IO River Uses Wasm to Run Check Point WAF Across Any CDN
IO River leverages WebAssembly to decouple WAF engines from CDN providers, starting with Check Point on Akamai. The goal: run your preferred WAF everywhere without vendor lock-in.
IO River announced a new security solution that uses WebAssembly (Wasm) to run Check Point's WAF natively across multiple CDN providers. The first integration runs on Akamai, with more CDNs to follow. The idea is straightforward: decouple the WAF engine from the CDN, so security teams can enforce one set of policies everywhere traffic lands.

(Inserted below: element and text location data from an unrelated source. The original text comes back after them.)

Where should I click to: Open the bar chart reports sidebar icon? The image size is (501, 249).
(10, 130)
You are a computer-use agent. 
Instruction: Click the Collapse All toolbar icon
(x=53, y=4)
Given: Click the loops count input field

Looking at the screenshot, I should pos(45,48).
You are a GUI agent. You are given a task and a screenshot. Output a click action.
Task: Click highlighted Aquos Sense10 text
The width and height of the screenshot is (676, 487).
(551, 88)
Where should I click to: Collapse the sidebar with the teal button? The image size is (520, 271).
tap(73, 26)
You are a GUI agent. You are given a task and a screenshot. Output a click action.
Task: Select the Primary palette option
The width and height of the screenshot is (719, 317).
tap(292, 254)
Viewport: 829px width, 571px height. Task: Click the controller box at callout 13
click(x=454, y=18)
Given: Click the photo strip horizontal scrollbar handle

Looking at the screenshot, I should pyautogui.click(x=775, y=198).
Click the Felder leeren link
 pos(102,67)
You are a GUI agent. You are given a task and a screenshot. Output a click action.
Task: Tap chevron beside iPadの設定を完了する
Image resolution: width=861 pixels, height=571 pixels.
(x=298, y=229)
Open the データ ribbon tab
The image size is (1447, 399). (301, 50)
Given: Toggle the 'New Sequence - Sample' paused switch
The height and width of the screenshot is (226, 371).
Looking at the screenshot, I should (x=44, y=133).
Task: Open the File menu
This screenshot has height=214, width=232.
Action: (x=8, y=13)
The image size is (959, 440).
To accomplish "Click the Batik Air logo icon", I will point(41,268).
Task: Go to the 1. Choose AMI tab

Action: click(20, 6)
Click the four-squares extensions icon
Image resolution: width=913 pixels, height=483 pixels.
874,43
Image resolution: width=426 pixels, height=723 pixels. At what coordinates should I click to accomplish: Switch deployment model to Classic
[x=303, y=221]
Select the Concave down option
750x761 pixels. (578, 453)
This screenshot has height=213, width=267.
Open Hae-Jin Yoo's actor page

The multi-CDN security gap
Organizations running multi-CDN setups for resilience have dealt with a long-standing tradeoff. Each CDN provider runs its own WAF engine with its own rule format and management console. That means fragmented visibility, inconsistent policies, and no single pane of glass for security teams.
The alternatives are not great either. Backhauling traffic to a centralized security tier adds latency and creates a single point of failure. IO River's approach sidesteps this by executing the WAF logic at the edge, right where traffic terminates, using Wasm as the portability layer.
How Wasm makes it work
Wasm was originally built for browsers, but it has evolved into a general-purpose portable binary format. IO River compiles Check Point's WAF engine into Wasm modules that can execute on any CDN edge node that supports the runtime. Rules, policies, and configurations travel with the module. No rewriting rules per provider, no vendor-specific translations.
IO River CTO Michael Hakimi put it bluntly: running the same security engine consistently across multiple edge providers was simply not possible before. Edge environments were never designed for vendor-neutral security at this level.
WAFplanet take
This is one of the more interesting architectural moves in the WAF space this year. The idea of a portable WAF engine is not new in theory, but actually shipping it via Wasm on production CDN infrastructure is a first. If IO River can expand beyond Check Point and Akamai to support more WAF engines and CDN providers, it could fundamentally change how enterprises approach multi-CDN security.
The challenge is adoption. CDN providers have no incentive to make their WAF layer replaceable. And enterprises already deep into a single-vendor stack may not feel the pain enough to switch. But for organizations running two or three CDNs for availability, and struggling with inconsistent WAF policies across them, this is a compelling solution. Watch this space.